Heading south to Puglia, the beautiful Baroque architecture of Lecce had led to its nickname as the Florence of the South and the city is at its best in the autumn light. Summers are hot in the heel of Italy’s boot, so when temperatures start to dip, it is easier to explore everything the city has to offer.
Take in the Roman remains in the city center before heading to the more modern shops and wine bars or relaxing in the city park. Round off the day with local cuisine in one of the many excellent restaurants.
You may want to then head north through the olive groves toward Brindisi. With roughly 60 million olive trees, Puglia produces 40% of Italy’s olive oil and there are numerous tours following the Strada dell’Olio di Puglia – Puglia’s Olive Oil Road. This gastronomic route stretches for over 85 miles through the Province of Brindisi, with ample opportunities to sample the precious olive oil and local cuisine, plus numerous museums explaining the history and production of the local olive oil. Suggested stops include the Museo dell’Olio in San Vito dei Normanni, housed in a former Dominican convent and the Olive Oil Museum in Fasano, located on a former Benedictine property which has been turned into a masseria. The weather this time of the year is beautiful as is the scenery.

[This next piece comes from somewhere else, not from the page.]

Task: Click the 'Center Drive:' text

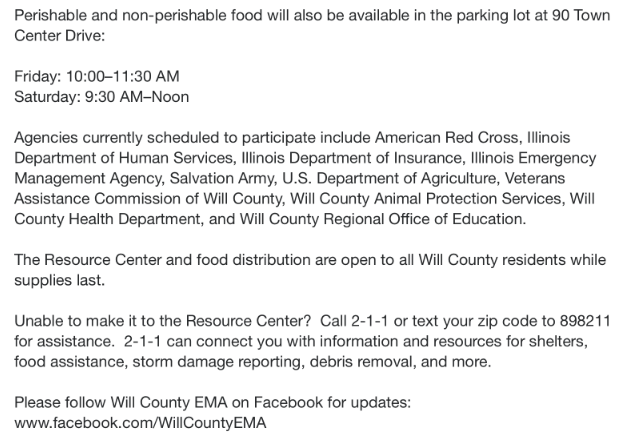Action: pyautogui.click(x=60, y=36)
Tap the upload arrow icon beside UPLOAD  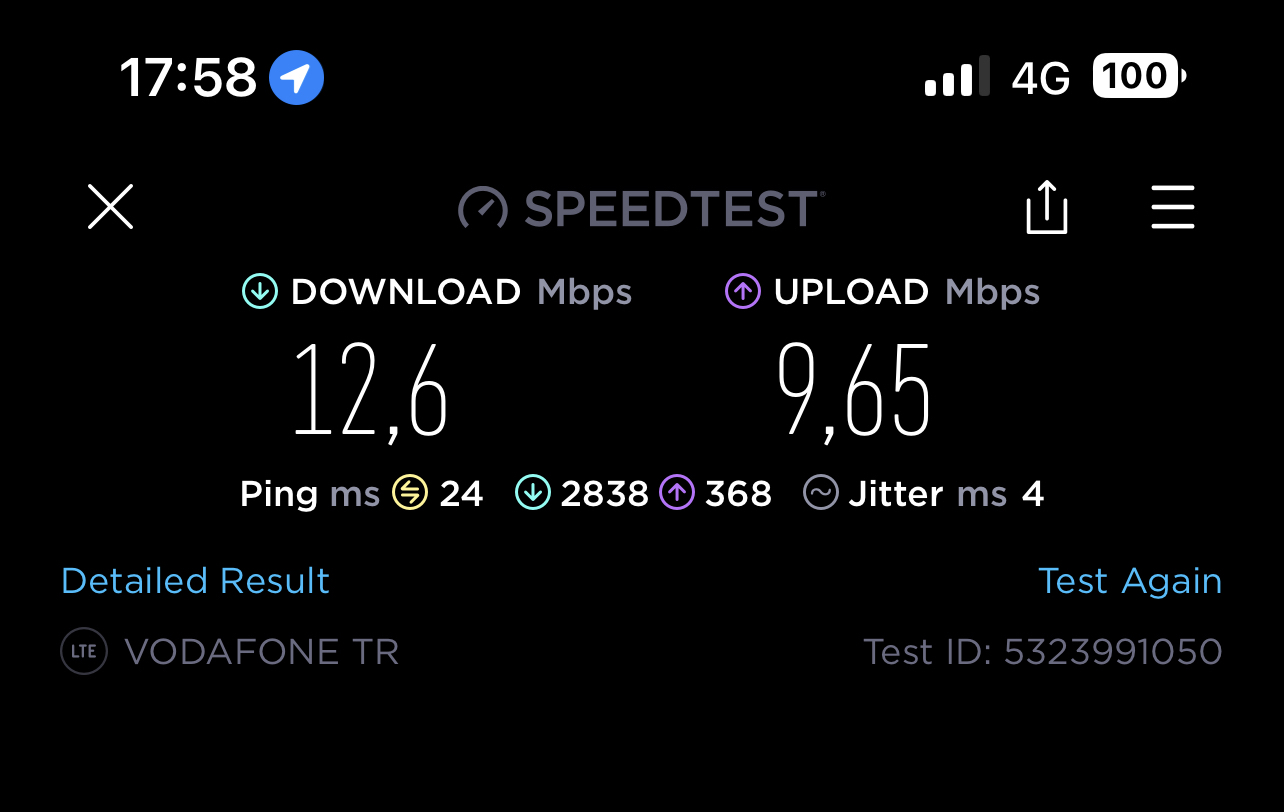742,292
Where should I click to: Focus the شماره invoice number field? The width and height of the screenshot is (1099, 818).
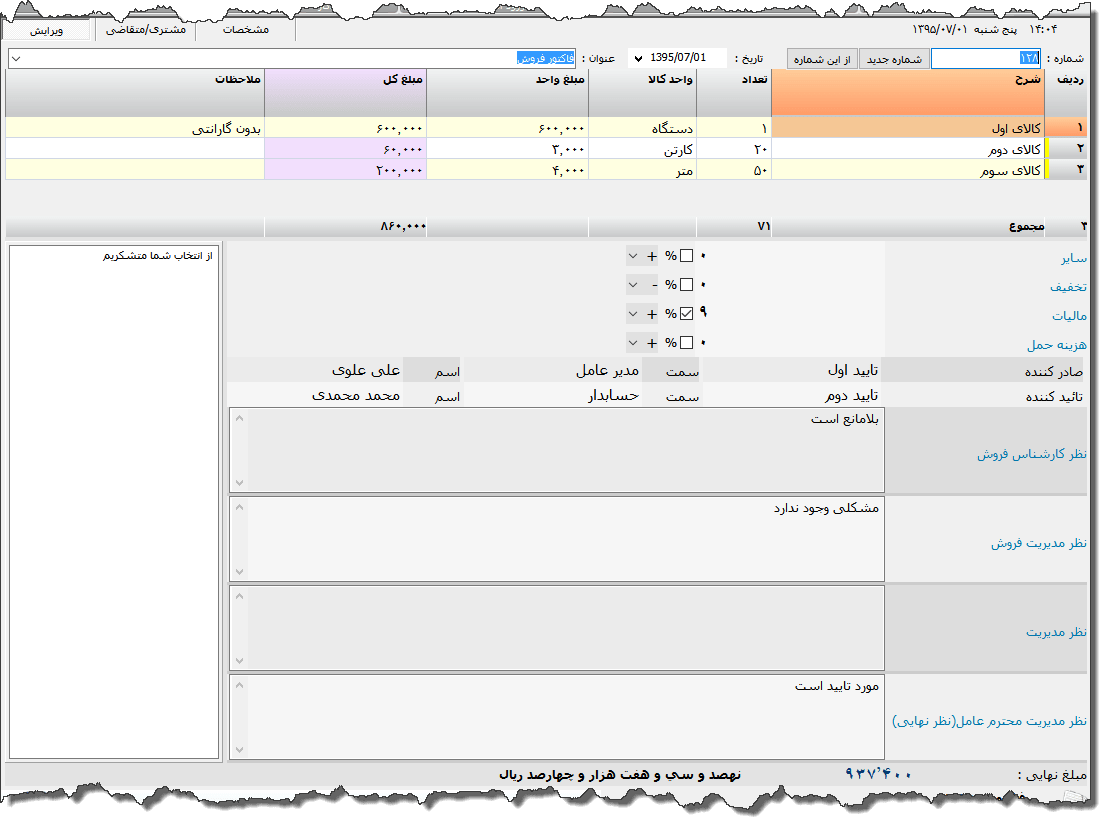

With the agricultural delights ranging from wine to cheese and olive oil to the finest durum wheat imaginable, you may not want to leave, but that is a risk that is well worth taking.
Heading south into Sicily, a visit to Taormina will inspire and astound. Spectacularly perched on the side of a mountain, the city is one of Sicily’s most popular destinations – a chic resort town for vacationers and those who wish to experience a taste of Sicilian la dolce vita. Come November, the crowds are gone, the weather is delightful and the sights, smells, tastes and beauty of Taormina make this an awe-inspiring location. If not for the sophisticated shopping, extraordinary resorts and exceptional restaurants, it would actually have the feel of a small town. Who could ever imagine such a stark contrast between the jetsetters and in-the-know travelers of autumn?